Der Vizepräsident und China-Skeptiker Lai Ching-te, auch bekannt als William Lai, hat die Präsidentenwahl in Taiwan gewonnen. Der 64-jährige Politiker von der Demokratischen Fortschrittspartei (DPP) kam auf 40,2 Prozent der Stimmen, wie die Wahlkommission am Samstag nach Auszählung von 98 Prozent der Stimmen mitteilte. Sein Widersacher, der von der chinafreundlichen Kuomintang (KMT) aufgestellte Hou Yu-ih, erhielt 33,4 Prozent und räumte seine Niederlage ein.
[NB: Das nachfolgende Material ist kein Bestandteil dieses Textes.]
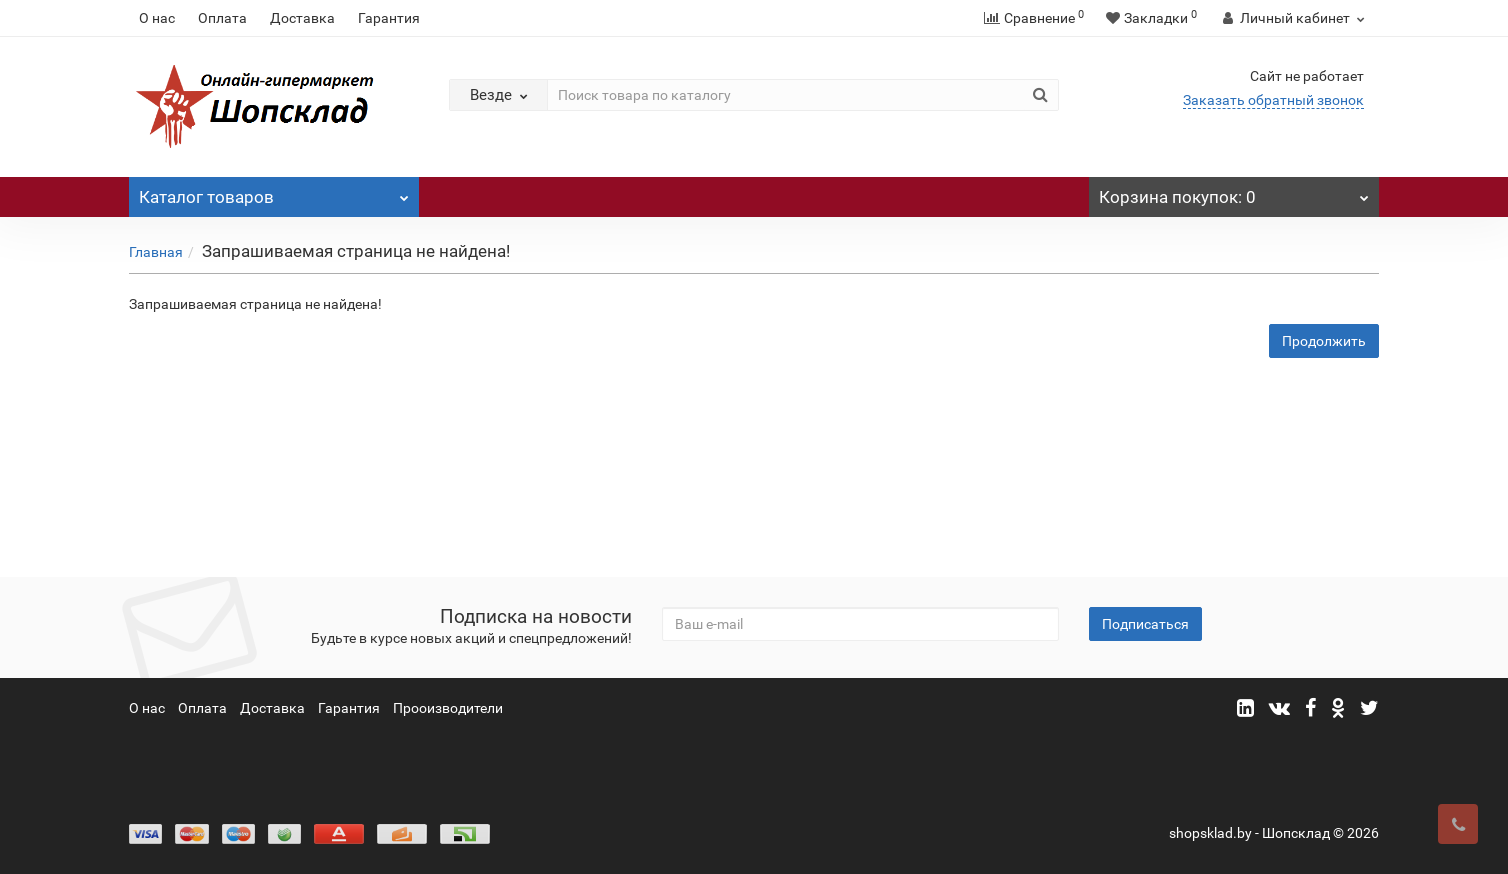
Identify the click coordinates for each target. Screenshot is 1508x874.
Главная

Somit dürfte Chinas kommunistische Führung den Druck auf Taiwan fortsetzen. Peking zählt die Inselrepublik zum Gebiet Chinas, obwohl Taiwan seit Jahrzehnten eine unabhängige und demokratisch gewählte Regierung hat. Peking, das die für eine Unabhängigkeit Taiwans stehende DPP als separatistisch ansieht, hatte den Kontakt mit Taipeh 2016 eingefroren.

China will weiterhin Wiedervereinigung

Nach dem Wahlsieg Lais meldete sich Peking zu Wort:  China bekräfitgte die „unausweichliche“ Wiedervereinigung mit der in Pekings Augen abtrünnigen Provinz. Die Wahl werde dies nicht verhindern, erklärte der Sprecher des Büros für taiwanische Angelegenheiten in Peking, Chen Binhua, in einer von der staatlichen Nachrichtenagentur Xinhua veröffentlichen Mitteilung am Samstag.  Binhua erklärte, China werde keine „separatistischen Aktivitäten“ auf der selbstverwalteten Insel dulden. „Wir werden uns an den Konsens von 1992 halten, der das Ein-China-Prinzip verkörpert“, hieß es weiter. Auch „ausländische Einmischung“ lehne Peking in diesem Zusammenhang ab.

Noch während der Auszählung am Samstag räumten beide Rivalen ihre Niederlage ein. Der Ausgang der zeitgleichen Parlamentswahl stand zunächst nicht fest. Sie ist für die weitere Entwicklung der komplizierten Beziehung zu China wichtig, das das demokratisch regierte und industriell hoch entwickelte Taiwan als abtrünnige Provinz betrachtet. Die Regierung in Peking hatte Lai vor der Abstimmung als einen gefährlichen Separatisten bezeichnet.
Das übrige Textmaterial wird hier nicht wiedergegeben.